• TASK DESCRIPTION
Every record below, from first to last: print it exactly as shown.

(Items from a dataset)
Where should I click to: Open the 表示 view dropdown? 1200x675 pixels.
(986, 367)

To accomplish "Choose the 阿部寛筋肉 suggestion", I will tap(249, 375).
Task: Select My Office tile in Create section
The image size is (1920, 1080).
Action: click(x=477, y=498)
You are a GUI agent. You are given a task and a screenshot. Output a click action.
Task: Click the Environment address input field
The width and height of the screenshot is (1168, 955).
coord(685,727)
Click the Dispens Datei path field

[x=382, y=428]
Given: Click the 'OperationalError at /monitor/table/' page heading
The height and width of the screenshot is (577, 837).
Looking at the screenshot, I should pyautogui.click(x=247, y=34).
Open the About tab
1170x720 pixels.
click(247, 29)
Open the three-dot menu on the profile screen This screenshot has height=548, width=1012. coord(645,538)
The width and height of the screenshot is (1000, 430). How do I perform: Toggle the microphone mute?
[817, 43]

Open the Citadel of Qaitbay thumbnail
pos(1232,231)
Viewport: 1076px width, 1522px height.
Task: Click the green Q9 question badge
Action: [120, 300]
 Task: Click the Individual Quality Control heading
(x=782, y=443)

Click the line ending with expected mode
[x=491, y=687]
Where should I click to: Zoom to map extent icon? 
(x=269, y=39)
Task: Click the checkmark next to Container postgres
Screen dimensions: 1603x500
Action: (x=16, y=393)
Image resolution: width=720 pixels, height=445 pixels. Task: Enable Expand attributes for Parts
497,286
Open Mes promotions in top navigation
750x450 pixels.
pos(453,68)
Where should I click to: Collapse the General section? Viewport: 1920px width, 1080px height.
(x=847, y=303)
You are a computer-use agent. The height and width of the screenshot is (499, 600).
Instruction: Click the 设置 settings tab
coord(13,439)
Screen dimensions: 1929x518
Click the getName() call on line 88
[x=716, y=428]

• THE ANSWER
Where should I click to: Open the 表示 view dropdown? 1200x675 pixels.
(986, 367)

To accomplish "Choose the 阿部寛筋肉 suggestion", I will tap(249, 375).
Task: Select My Office tile in Create section
The image size is (1920, 1080).
Action: click(x=477, y=498)
You are a GUI agent. You are given a task and a screenshot. Output a click action.
Task: Click the Environment address input field
The width and height of the screenshot is (1168, 955).
coord(685,727)
Click the Dispens Datei path field

[x=382, y=428]
Given: Click the 'OperationalError at /monitor/table/' page heading
The height and width of the screenshot is (577, 837).
Looking at the screenshot, I should pyautogui.click(x=247, y=34).
Open the About tab
1170x720 pixels.
click(247, 29)
Open the three-dot menu on the profile screen This screenshot has height=548, width=1012. coord(645,538)
The width and height of the screenshot is (1000, 430). How do I perform: Toggle the microphone mute?
[817, 43]

Open the Citadel of Qaitbay thumbnail
pos(1232,231)
Viewport: 1076px width, 1522px height.
Task: Click the green Q9 question badge
Action: [120, 300]
 Task: Click the Individual Quality Control heading
(x=782, y=443)

Click the line ending with expected mode
[x=491, y=687]
Where should I click to: Zoom to map extent icon? 
(x=269, y=39)
Task: Click the checkmark next to Container postgres
Screen dimensions: 1603x500
Action: (x=16, y=393)
Image resolution: width=720 pixels, height=445 pixels. Task: Enable Expand attributes for Parts
497,286
Open Mes promotions in top navigation
750x450 pixels.
pos(453,68)
Where should I click to: Collapse the General section? Viewport: 1920px width, 1080px height.
(x=847, y=303)
You are a computer-use agent. The height and width of the screenshot is (499, 600).
Instruction: Click the 设置 settings tab
coord(13,439)
Screen dimensions: 1929x518
Click the getName() call on line 88
[x=716, y=428]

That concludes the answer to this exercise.